How to succeed in M&A, by Yoel Zaoui

Bigger eat smaller

Yoel Zaoui knows a thing or two about M&A. Not only did he previously head up the global M&A team at Goldman Sachs, but – together with his brother Michael, who lead Morgan Stanley’s European M&A division – runs boutique Zaoui & Co, which squeezed into the top 20 for European M&A deals for the second year running.

Zaoui & Co only has six employees in London registered on the Financial Conduct Authority. It doesn’t hire graduates – although it’s rumoured to run a long-term internship – but Yoel Zaoui still imparted his pearls of wisdom on working in M&A to students at the London School of Economics Alternative Investments Conference this week. This is what you need to know.

1. Do it because you enjoy it

It’s no secret that the life of a junior investment banker is brutal, no matter what provisions banks have put in place to reduce working hours. If you’re clocking 80 hours a week for at least the first three years of your career you have to do it because you’re interested in the subject, not because you’re chasing money or status.

“We do it every day, every night and often through the weekend,” said Zaoui.

2. Remember, you’ll never be hot stuff forever

Just because times are good now, doesn’t mean that you’ll be in favour throughout your career. M&A is cyclical.

“Healthcare is big now. Ten years’ ago people were saying that large pharmaceutical companies were too big and not efficient, then it came back,” he said.

3. Don’t sign up if you want a steady career

Investment banking demands long hours, it involves working long into the night to solve complex issues, or at least provide the numbers behind solving those complex issues. It’s definitely not 9-to-5, nor is it particularly stable when you consider how swiftly banks swing the axe when times are bad.

“Choose M&A as a career if you are looking for a lot of variety and a lot of exposure to different situations and you provide resolutions to complicated problems,” he said. “It’s a lot of work on a hectic schedule. If you want a steady job, it’s not for you, but if you want project management where you deal with a bit of a crisis and it’s up and down, it’s more for you.”

4. Be patient

The learning curve for junior investment bankers is notoriously steep, but this doesn’t mean that you have the right stuff to start originating deals until you’ve had a lot of experience.

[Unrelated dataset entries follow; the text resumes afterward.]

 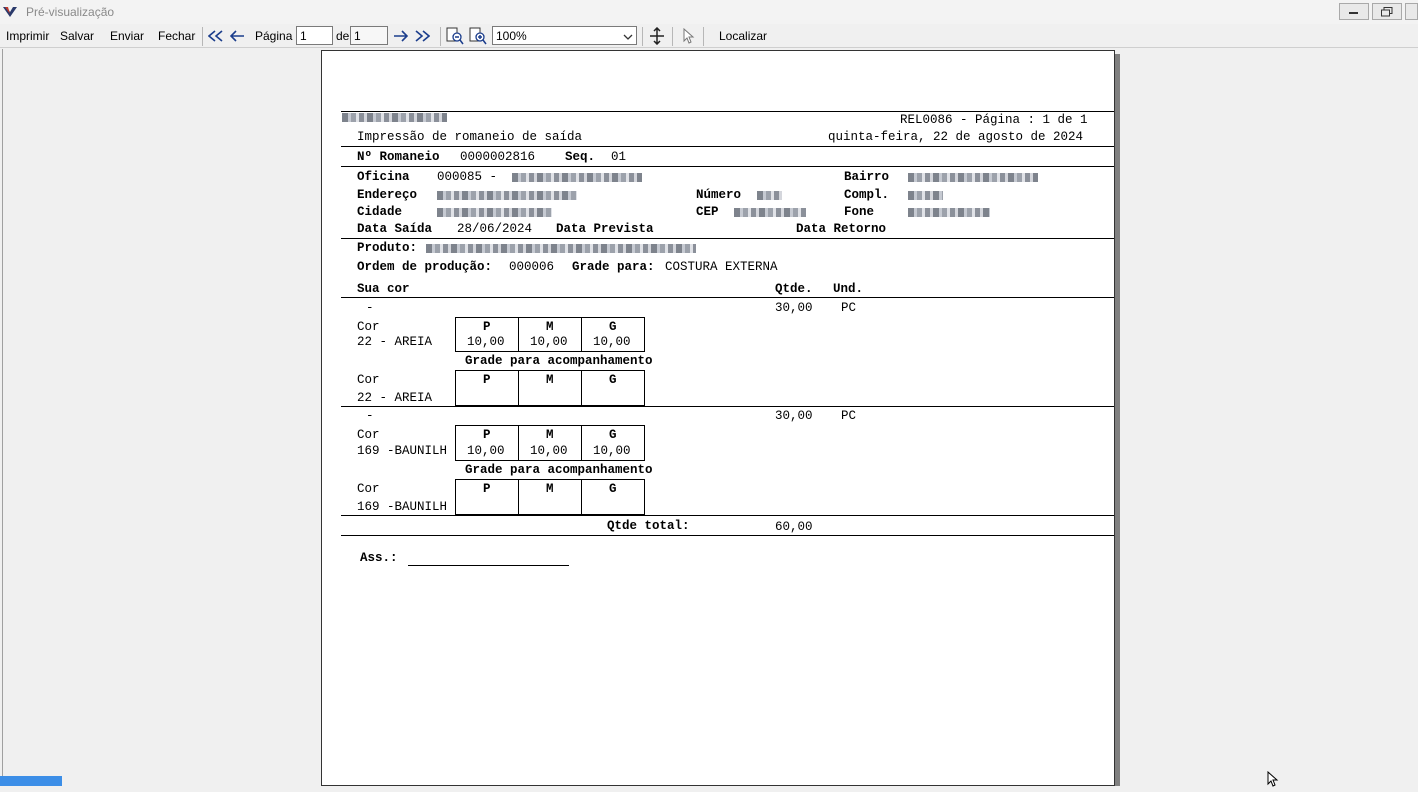 What do you see at coordinates (478, 36) in the screenshot?
I see `zoom-in-icon` at bounding box center [478, 36].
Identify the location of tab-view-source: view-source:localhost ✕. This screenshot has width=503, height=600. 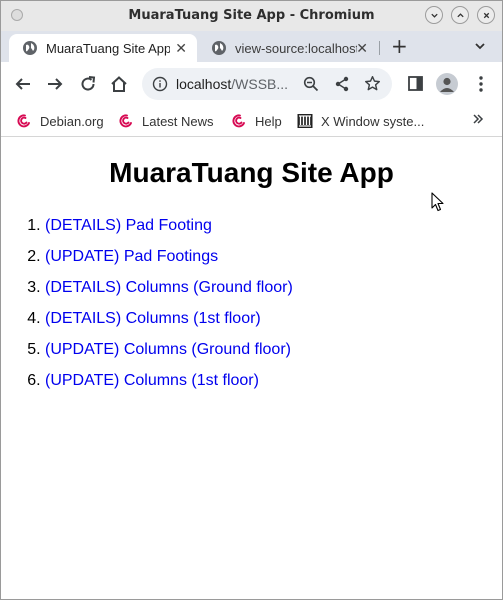
(288, 48).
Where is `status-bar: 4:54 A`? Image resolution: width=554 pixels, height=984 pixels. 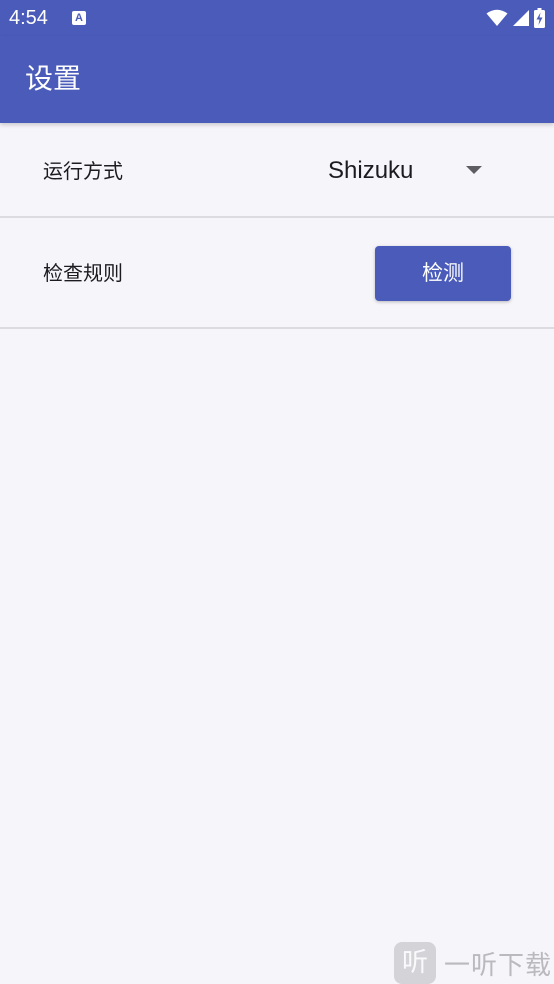
status-bar: 4:54 A is located at coordinates (277, 18).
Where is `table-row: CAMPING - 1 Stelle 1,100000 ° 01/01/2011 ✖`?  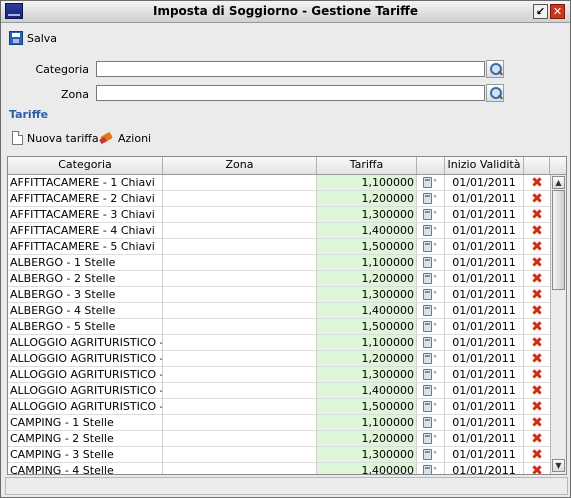 table-row: CAMPING - 1 Stelle 1,100000 ° 01/01/2011 ✖ is located at coordinates (279, 423).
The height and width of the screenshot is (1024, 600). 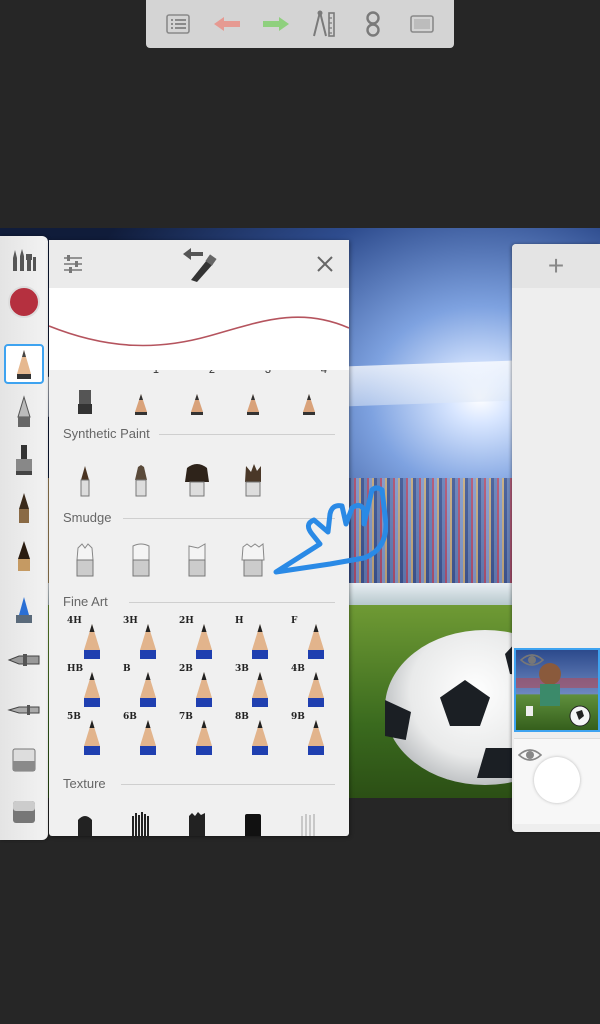 I want to click on add-layer-icon: +, so click(x=556, y=266).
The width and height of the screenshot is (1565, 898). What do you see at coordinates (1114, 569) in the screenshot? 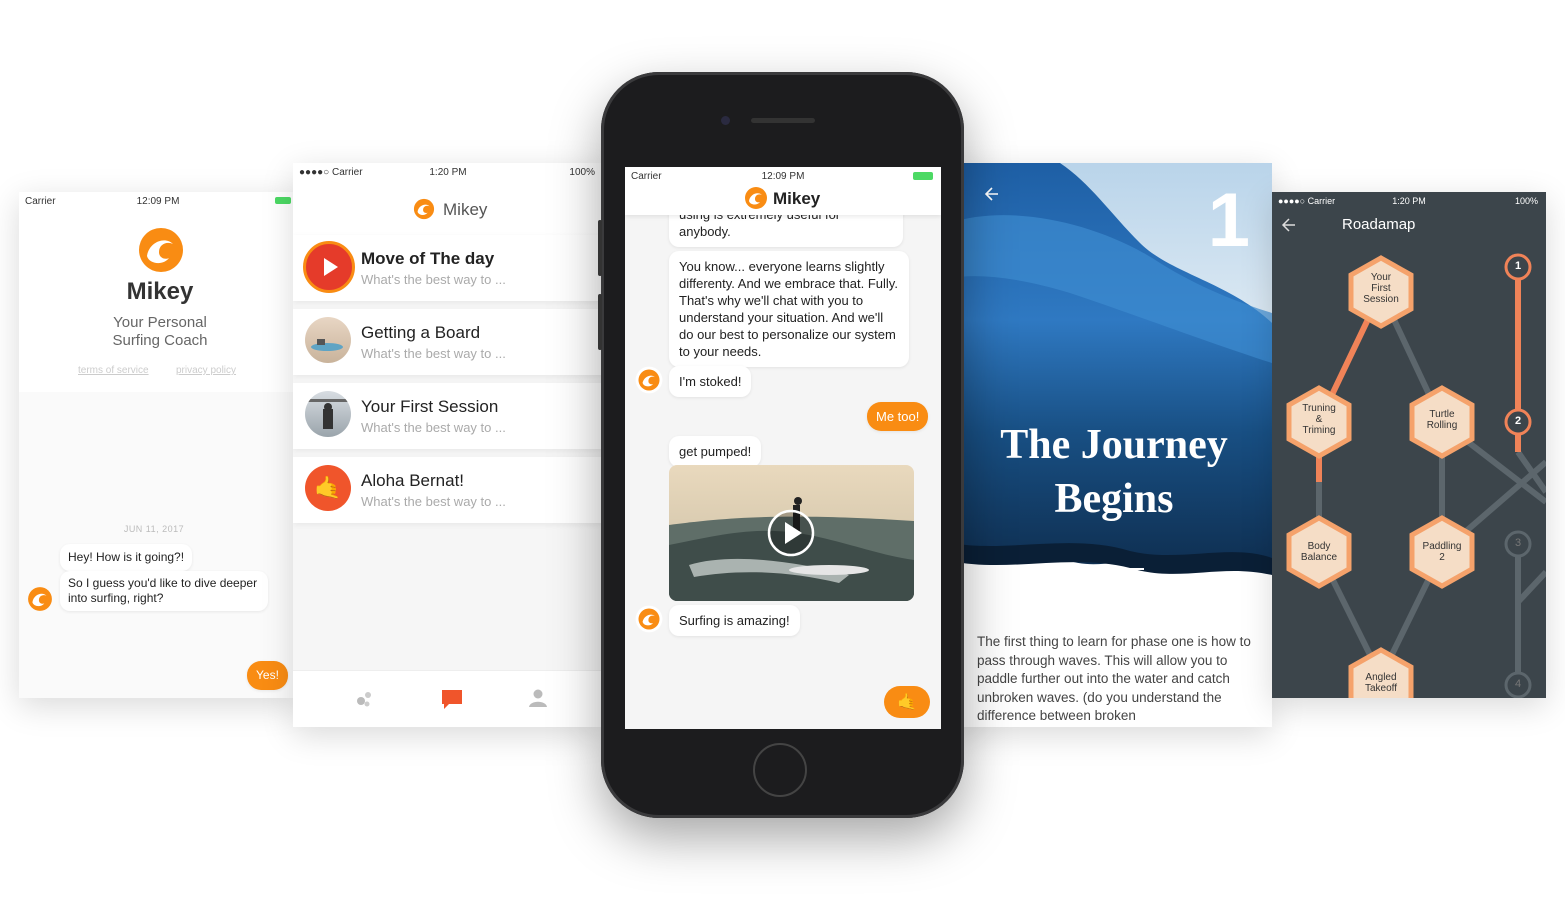
I see `title-divider` at bounding box center [1114, 569].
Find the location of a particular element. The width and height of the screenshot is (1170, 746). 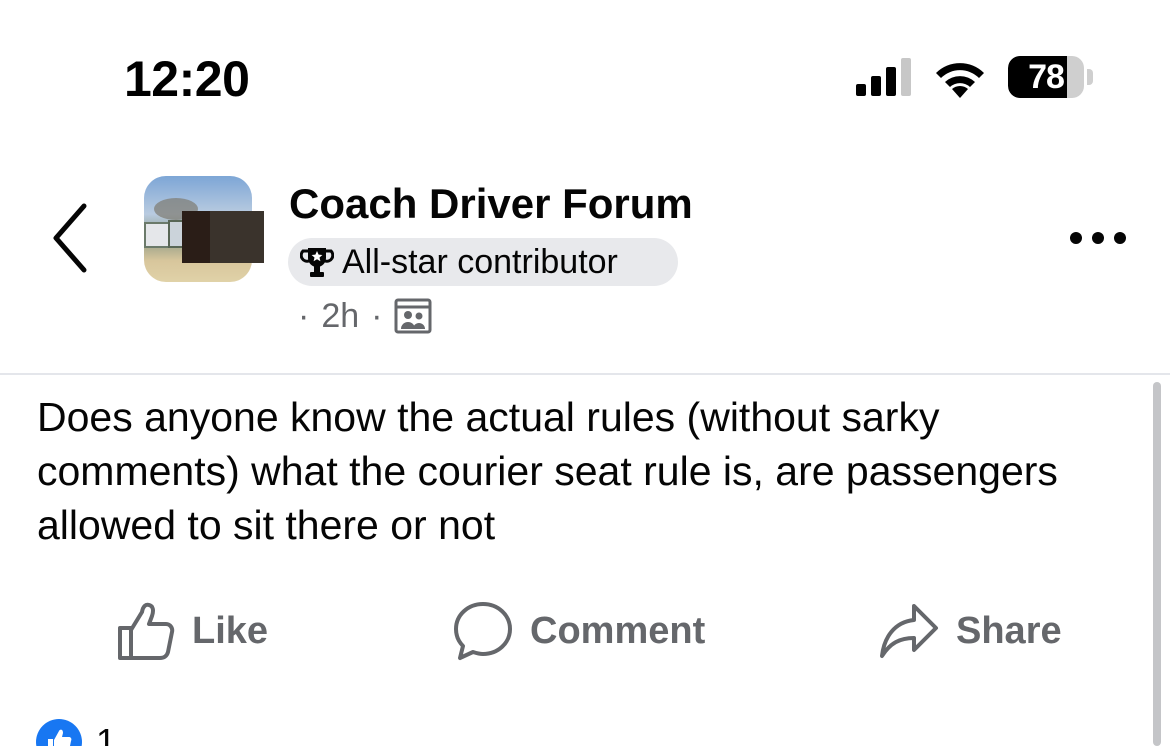

share-button: Share is located at coordinates (970, 631).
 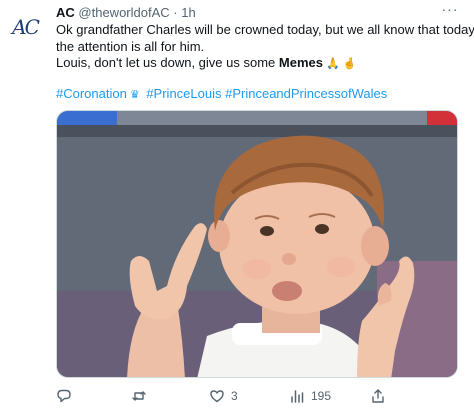 I want to click on like-count: 3, so click(x=234, y=396).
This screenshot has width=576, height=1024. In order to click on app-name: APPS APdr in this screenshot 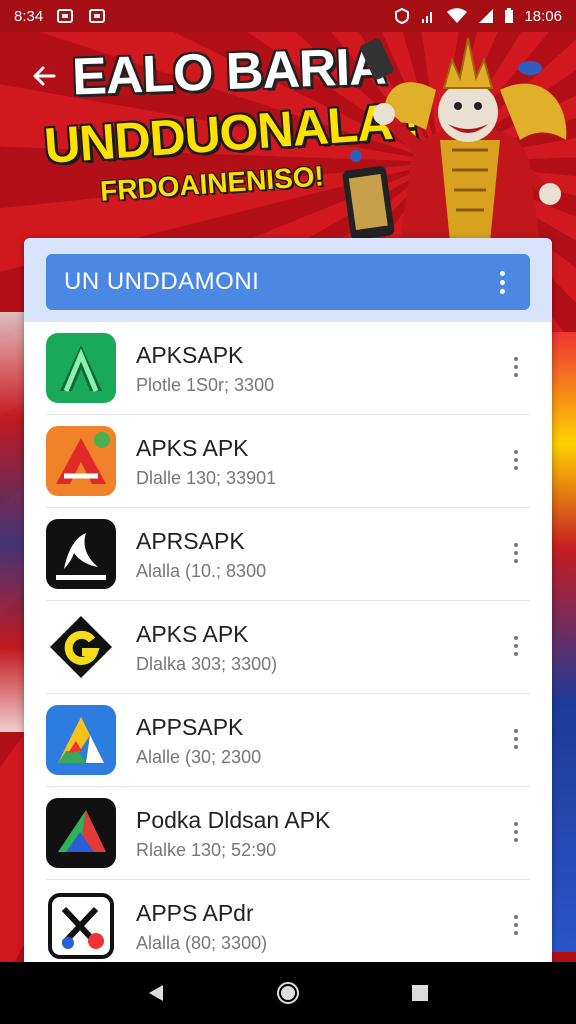, I will do `click(195, 912)`.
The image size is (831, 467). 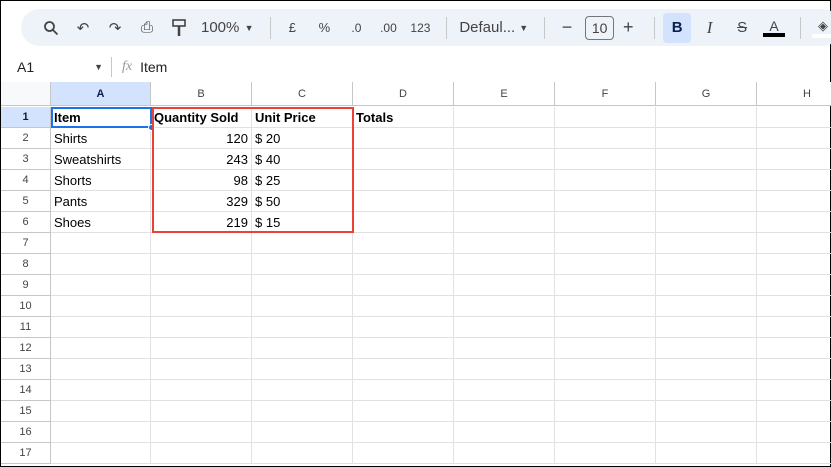 What do you see at coordinates (202, 370) in the screenshot?
I see `cell-b13` at bounding box center [202, 370].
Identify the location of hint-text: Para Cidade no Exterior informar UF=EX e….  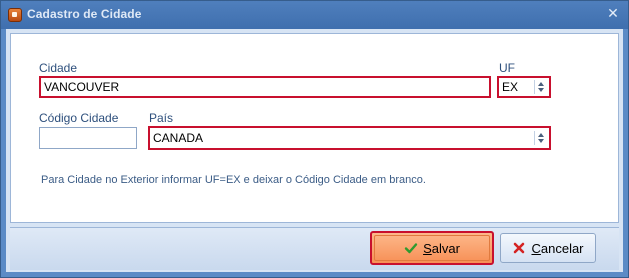
(234, 180).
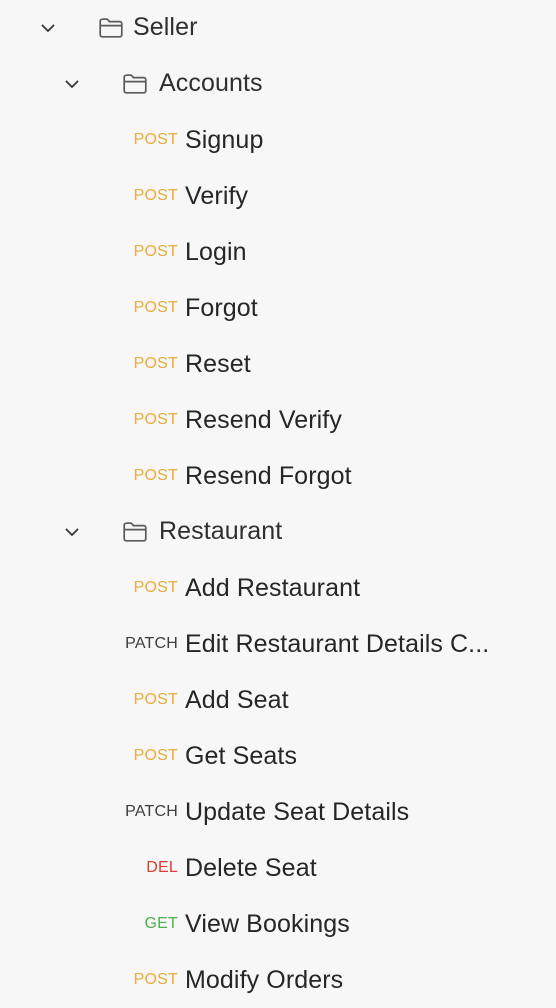 This screenshot has width=556, height=1008. I want to click on folder-row-seller: Seller, so click(278, 28).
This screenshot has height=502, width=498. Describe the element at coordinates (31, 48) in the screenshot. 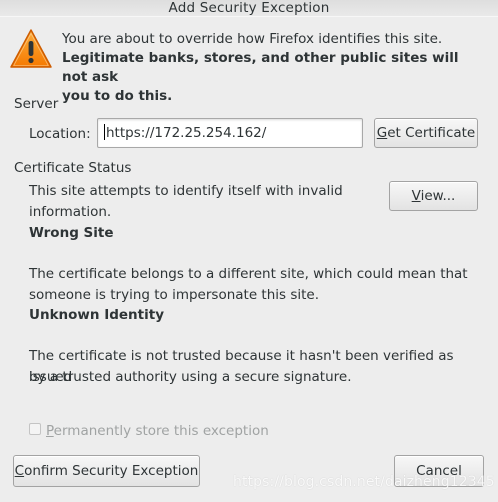

I see `warning-triangle-icon` at that location.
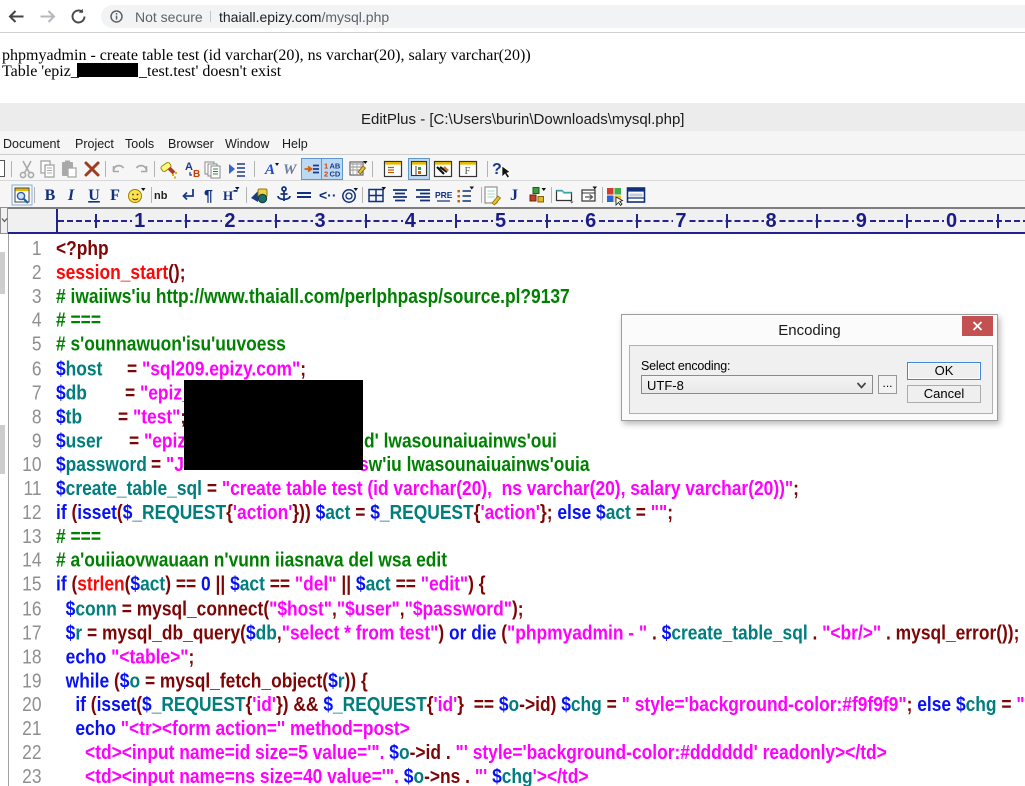  What do you see at coordinates (514, 196) in the screenshot?
I see `svg-text: J` at bounding box center [514, 196].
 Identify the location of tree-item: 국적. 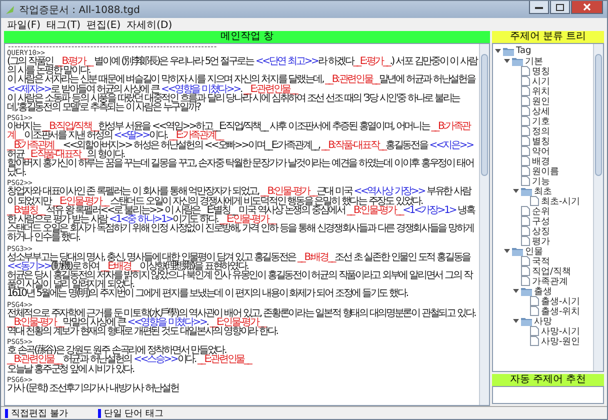
(541, 261).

“What matters is experience and judgement,” said Zaoui. “If you have experience but not good judgement, it’s not very helpful. If you have good judgement, experience will make you a better banker. You become better the more deals you make – it’s like fine wine, it helps to mature.”

5. Choose a firm where M&A is a core component

Zaoui & Co only does M&A work, and Zaoui thinks this is a good thing (although you could argue that he would say that). Bigger boutiques like Perella Weinberg or Evercore combine M&A with restructuring work, and the bulge bracket banks rely on their huge trading arms for bigger revenues, even if most are currently struggling in this area.

“I had no idea whether I was going to like M&A before I started,” said Zaoui. “You should know this now, bit it’s also important to choose a place where M&A is important to the business, not a secondary consideration or an affiliate of some other things. You will then work on a strong deal flow and good teams where you’ll work on interesting stuff.”